WHAT TO DO
Would you write out all the records again, exactly?

Segment Start: MATERIAL PROVIDED

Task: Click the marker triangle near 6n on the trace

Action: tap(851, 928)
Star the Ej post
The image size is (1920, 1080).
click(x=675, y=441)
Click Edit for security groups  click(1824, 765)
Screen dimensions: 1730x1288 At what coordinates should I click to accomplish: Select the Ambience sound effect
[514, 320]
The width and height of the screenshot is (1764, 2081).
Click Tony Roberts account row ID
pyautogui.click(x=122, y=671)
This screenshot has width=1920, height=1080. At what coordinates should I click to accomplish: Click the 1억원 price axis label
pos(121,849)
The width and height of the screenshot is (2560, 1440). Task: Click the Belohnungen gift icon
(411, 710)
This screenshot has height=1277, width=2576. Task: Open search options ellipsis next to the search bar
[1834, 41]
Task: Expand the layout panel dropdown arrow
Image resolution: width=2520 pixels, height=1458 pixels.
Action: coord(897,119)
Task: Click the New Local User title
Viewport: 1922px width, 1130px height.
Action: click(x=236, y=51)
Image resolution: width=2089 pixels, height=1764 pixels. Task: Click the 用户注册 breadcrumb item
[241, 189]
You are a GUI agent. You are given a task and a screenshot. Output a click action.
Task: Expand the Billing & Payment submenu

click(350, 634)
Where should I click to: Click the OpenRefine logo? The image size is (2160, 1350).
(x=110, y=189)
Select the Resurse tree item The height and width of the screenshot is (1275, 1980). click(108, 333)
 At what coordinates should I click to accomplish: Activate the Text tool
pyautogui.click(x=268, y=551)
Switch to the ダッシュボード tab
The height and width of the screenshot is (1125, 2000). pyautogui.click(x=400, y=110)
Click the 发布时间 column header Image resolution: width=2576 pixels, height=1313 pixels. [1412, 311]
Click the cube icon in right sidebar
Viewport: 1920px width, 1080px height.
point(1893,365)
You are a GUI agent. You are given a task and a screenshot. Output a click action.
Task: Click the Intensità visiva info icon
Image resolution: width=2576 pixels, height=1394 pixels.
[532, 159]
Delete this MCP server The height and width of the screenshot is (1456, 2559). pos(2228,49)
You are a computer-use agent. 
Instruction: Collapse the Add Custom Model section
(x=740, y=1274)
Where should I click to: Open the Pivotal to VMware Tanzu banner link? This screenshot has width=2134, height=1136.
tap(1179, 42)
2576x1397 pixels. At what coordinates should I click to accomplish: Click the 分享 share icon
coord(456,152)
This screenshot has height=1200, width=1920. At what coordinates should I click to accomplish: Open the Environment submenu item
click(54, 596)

Segment End: MATERIAL PROVIDED

RESPONSE TO THE EXERCISE
Task: Click the marker triangle near 6n on the trace

Action: tap(851, 928)
Star the Ej post
The image size is (1920, 1080).
click(x=675, y=441)
Click Edit for security groups  click(1824, 765)
Screen dimensions: 1730x1288 At what coordinates should I click to accomplish: Select the Ambience sound effect
[514, 320]
The width and height of the screenshot is (1764, 2081).
Click Tony Roberts account row ID
pyautogui.click(x=122, y=671)
This screenshot has width=1920, height=1080. At what coordinates should I click to accomplish: Click the 1억원 price axis label
pos(121,849)
The width and height of the screenshot is (2560, 1440). Task: Click the Belohnungen gift icon
(411, 710)
This screenshot has height=1277, width=2576. Task: Open search options ellipsis next to the search bar
[1834, 41]
Task: Expand the layout panel dropdown arrow
Image resolution: width=2520 pixels, height=1458 pixels.
Action: coord(897,119)
Task: Click the New Local User title
Viewport: 1922px width, 1130px height.
Action: click(x=236, y=51)
Image resolution: width=2089 pixels, height=1764 pixels. Task: Click the 用户注册 breadcrumb item
[241, 189]
You are a GUI agent. You are given a task and a screenshot. Output a click action.
Task: Expand the Billing & Payment submenu

click(350, 634)
Where should I click to: Click the OpenRefine logo? The image size is (2160, 1350).
(x=110, y=189)
Select the Resurse tree item The height and width of the screenshot is (1275, 1980). click(108, 333)
 At what coordinates should I click to accomplish: Activate the Text tool
pyautogui.click(x=268, y=551)
Switch to the ダッシュボード tab
The height and width of the screenshot is (1125, 2000). pyautogui.click(x=400, y=110)
Click the 发布时间 column header Image resolution: width=2576 pixels, height=1313 pixels. [1412, 311]
Click the cube icon in right sidebar
Viewport: 1920px width, 1080px height.
point(1893,365)
You are a GUI agent. You are given a task and a screenshot. Output a click action.
Task: Click the Intensità visiva info icon
Image resolution: width=2576 pixels, height=1394 pixels.
[532, 159]
Delete this MCP server The height and width of the screenshot is (1456, 2559). pos(2228,49)
You are a computer-use agent. 
Instruction: Collapse the Add Custom Model section
(x=740, y=1274)
Where should I click to: Open the Pivotal to VMware Tanzu banner link? This screenshot has width=2134, height=1136.
tap(1179, 42)
2576x1397 pixels. At what coordinates should I click to accomplish: Click the 分享 share icon
coord(456,152)
This screenshot has height=1200, width=1920. At what coordinates should I click to accomplish: Open the Environment submenu item
click(54, 596)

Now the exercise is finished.